* **What to do**: All of the entries below must be copied out exactly.

* **Records from a data source**:
▽

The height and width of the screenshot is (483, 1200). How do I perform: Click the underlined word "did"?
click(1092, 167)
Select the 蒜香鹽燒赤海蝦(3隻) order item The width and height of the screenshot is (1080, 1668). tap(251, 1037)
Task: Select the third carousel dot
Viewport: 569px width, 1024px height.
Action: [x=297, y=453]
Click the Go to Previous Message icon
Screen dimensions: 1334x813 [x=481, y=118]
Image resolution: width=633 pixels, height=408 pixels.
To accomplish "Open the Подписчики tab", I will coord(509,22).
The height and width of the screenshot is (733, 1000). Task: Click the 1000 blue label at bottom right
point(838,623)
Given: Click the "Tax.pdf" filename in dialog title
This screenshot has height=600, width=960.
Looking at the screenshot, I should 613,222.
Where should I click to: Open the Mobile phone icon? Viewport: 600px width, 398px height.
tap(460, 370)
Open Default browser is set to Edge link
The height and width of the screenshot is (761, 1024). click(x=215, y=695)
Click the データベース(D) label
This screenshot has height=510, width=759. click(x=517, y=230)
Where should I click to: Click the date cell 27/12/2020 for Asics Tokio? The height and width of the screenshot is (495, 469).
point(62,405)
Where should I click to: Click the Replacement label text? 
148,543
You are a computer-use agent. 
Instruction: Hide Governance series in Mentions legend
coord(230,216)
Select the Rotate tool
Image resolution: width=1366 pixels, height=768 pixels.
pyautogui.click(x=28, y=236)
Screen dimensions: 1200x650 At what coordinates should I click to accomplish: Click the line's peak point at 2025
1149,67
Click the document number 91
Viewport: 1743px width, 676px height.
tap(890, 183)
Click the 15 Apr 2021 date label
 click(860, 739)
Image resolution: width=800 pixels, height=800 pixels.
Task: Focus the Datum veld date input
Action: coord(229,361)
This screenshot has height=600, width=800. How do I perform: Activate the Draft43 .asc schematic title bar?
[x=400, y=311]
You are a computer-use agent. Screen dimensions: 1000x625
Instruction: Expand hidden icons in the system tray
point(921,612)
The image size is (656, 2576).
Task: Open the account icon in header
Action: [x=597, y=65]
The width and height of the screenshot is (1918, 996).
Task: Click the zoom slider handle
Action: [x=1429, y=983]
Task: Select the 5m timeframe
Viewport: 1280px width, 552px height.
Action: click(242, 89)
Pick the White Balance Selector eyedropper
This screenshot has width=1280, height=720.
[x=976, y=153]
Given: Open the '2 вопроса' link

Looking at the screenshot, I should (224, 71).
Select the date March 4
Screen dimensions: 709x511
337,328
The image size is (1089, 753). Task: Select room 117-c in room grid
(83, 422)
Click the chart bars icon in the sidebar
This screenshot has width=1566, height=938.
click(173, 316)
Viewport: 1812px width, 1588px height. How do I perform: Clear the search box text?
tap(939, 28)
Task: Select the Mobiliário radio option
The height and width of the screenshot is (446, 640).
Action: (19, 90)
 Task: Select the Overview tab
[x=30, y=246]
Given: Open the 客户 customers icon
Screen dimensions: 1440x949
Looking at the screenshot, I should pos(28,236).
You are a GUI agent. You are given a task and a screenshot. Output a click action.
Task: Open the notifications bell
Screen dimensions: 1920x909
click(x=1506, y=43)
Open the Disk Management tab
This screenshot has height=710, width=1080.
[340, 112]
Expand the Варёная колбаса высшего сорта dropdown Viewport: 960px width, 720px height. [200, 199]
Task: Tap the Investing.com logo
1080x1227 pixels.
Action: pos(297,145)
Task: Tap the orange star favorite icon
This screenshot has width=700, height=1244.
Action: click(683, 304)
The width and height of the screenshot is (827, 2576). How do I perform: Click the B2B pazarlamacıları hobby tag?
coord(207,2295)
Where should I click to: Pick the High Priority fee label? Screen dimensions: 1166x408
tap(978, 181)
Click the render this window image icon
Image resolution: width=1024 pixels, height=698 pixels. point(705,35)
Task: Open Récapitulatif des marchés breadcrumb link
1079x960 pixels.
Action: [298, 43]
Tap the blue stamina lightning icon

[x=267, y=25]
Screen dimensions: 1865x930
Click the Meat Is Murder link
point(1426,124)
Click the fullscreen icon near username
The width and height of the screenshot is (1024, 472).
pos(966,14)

△

* **Exercise solution**:
The height and width of the screenshot is (483, 1200). How do I perform: Click the underlined word "did"?
click(1092, 167)
Select the 蒜香鹽燒赤海蝦(3隻) order item The width and height of the screenshot is (1080, 1668). tap(251, 1037)
Task: Select the third carousel dot
Viewport: 569px width, 1024px height.
Action: [x=297, y=453]
Click the Go to Previous Message icon
Screen dimensions: 1334x813 [x=481, y=118]
Image resolution: width=633 pixels, height=408 pixels.
To accomplish "Open the Подписчики tab", I will coord(509,22).
The height and width of the screenshot is (733, 1000). Task: Click the 1000 blue label at bottom right
point(838,623)
Given: Click the "Tax.pdf" filename in dialog title
This screenshot has height=600, width=960.
Looking at the screenshot, I should 613,222.
Where should I click to: Open the Mobile phone icon? Viewport: 600px width, 398px height.
tap(460, 370)
Open Default browser is set to Edge link
The height and width of the screenshot is (761, 1024). click(x=215, y=695)
Click the データベース(D) label
This screenshot has height=510, width=759. click(x=517, y=230)
Where should I click to: Click the date cell 27/12/2020 for Asics Tokio? The height and width of the screenshot is (495, 469).
point(62,405)
Where should I click to: Click the Replacement label text? 
148,543
You are a computer-use agent. 
Instruction: Hide Governance series in Mentions legend
coord(230,216)
Select the Rotate tool
Image resolution: width=1366 pixels, height=768 pixels.
pyautogui.click(x=28, y=236)
Screen dimensions: 1200x650 At what coordinates should I click to accomplish: Click the line's peak point at 2025
1149,67
Click the document number 91
Viewport: 1743px width, 676px height.
tap(890, 183)
Click the 15 Apr 2021 date label
 click(860, 739)
Image resolution: width=800 pixels, height=800 pixels.
Task: Focus the Datum veld date input
Action: coord(229,361)
This screenshot has height=600, width=800. How do I perform: Activate the Draft43 .asc schematic title bar?
[x=400, y=311]
You are a computer-use agent. Screen dimensions: 1000x625
Instruction: Expand hidden icons in the system tray
point(921,612)
The image size is (656, 2576).
Task: Open the account icon in header
Action: [x=597, y=65]
The width and height of the screenshot is (1918, 996).
Task: Click the zoom slider handle
Action: [x=1429, y=983]
Task: Select the 5m timeframe
Viewport: 1280px width, 552px height.
Action: click(242, 89)
Pick the White Balance Selector eyedropper
This screenshot has width=1280, height=720.
[x=976, y=153]
Given: Open the '2 вопроса' link

Looking at the screenshot, I should (224, 71).
Select the date March 4
Screen dimensions: 709x511
337,328
The image size is (1089, 753). Task: Select room 117-c in room grid
(83, 422)
Click the chart bars icon in the sidebar
This screenshot has width=1566, height=938.
click(173, 316)
Viewport: 1812px width, 1588px height. How do I perform: Clear the search box text?
tap(939, 28)
Task: Select the Mobiliário radio option
The height and width of the screenshot is (446, 640).
Action: (19, 90)
 Task: Select the Overview tab
[x=30, y=246]
Given: Open the 客户 customers icon
Screen dimensions: 1440x949
Looking at the screenshot, I should pos(28,236).
You are a GUI agent. You are given a task and a screenshot. Output a click action.
Task: Open the notifications bell
Screen dimensions: 1920x909
click(x=1506, y=43)
Open the Disk Management tab
This screenshot has height=710, width=1080.
[340, 112]
Expand the Варёная колбаса высшего сорта dropdown Viewport: 960px width, 720px height. [200, 199]
Task: Tap the Investing.com logo
1080x1227 pixels.
Action: pos(297,145)
Task: Tap the orange star favorite icon
This screenshot has width=700, height=1244.
Action: click(683, 304)
The width and height of the screenshot is (827, 2576). How do I perform: Click the B2B pazarlamacıları hobby tag?
coord(207,2295)
Where should I click to: Pick the High Priority fee label? Screen dimensions: 1166x408
tap(978, 181)
Click the render this window image icon
Image resolution: width=1024 pixels, height=698 pixels. point(705,35)
Task: Open Récapitulatif des marchés breadcrumb link
1079x960 pixels.
Action: [298, 43]
Tap the blue stamina lightning icon

[x=267, y=25]
Screen dimensions: 1865x930
Click the Meat Is Murder link
point(1426,124)
Click the fullscreen icon near username
The width and height of the screenshot is (1024, 472).
pos(966,14)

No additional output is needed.